= Your objective =
From the line that contains "Instruction: Open the" to the final line of the records below, print each line exactly and leave every picture out.

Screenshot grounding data
Start of Block

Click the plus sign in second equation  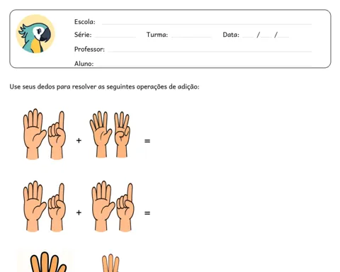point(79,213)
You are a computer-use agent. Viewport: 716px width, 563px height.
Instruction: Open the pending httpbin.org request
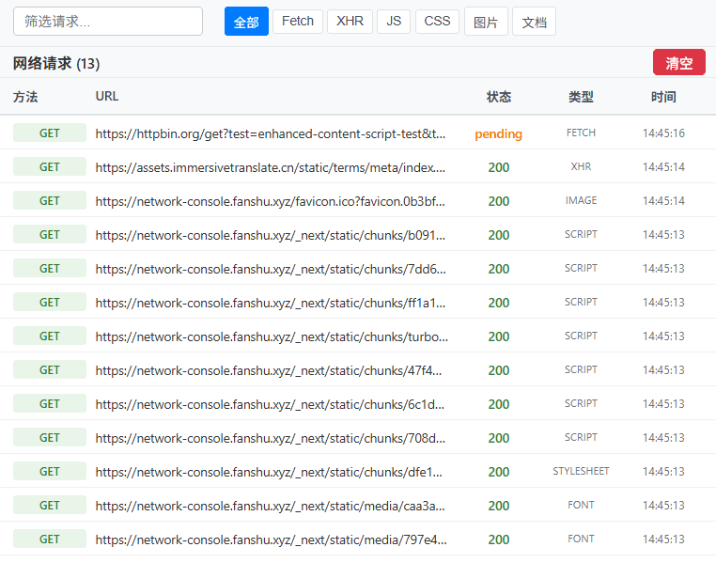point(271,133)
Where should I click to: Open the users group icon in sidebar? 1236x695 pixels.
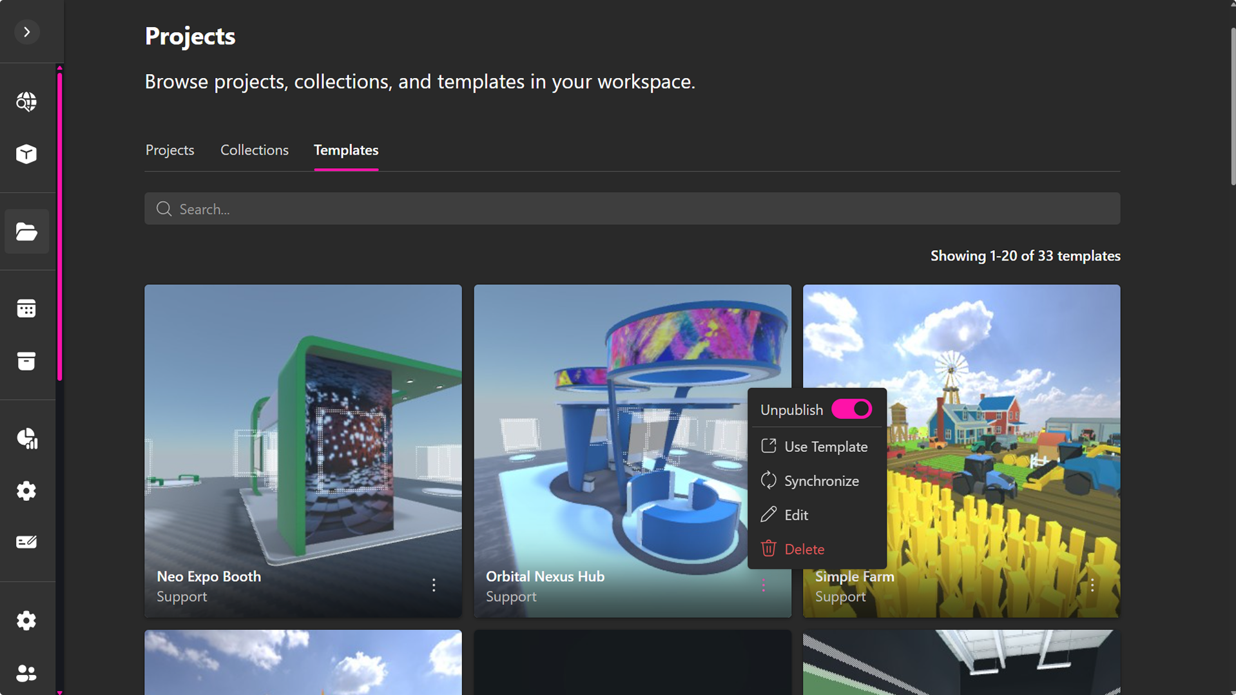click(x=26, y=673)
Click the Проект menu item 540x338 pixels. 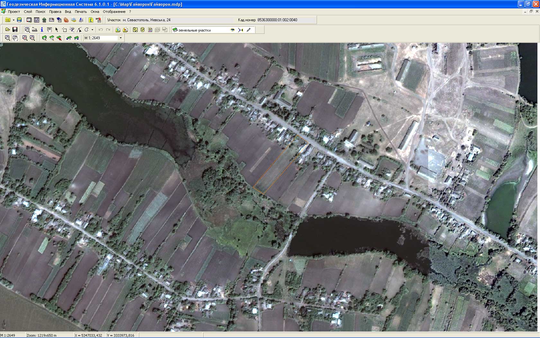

End of Block

= Answer space =
Instruction: Open the pending httpbin.org request
point(271,133)
Where should I click to: Open the users group icon in sidebar? 1236x695 pixels.
click(x=26, y=673)
Click the Проект menu item 540x338 pixels. 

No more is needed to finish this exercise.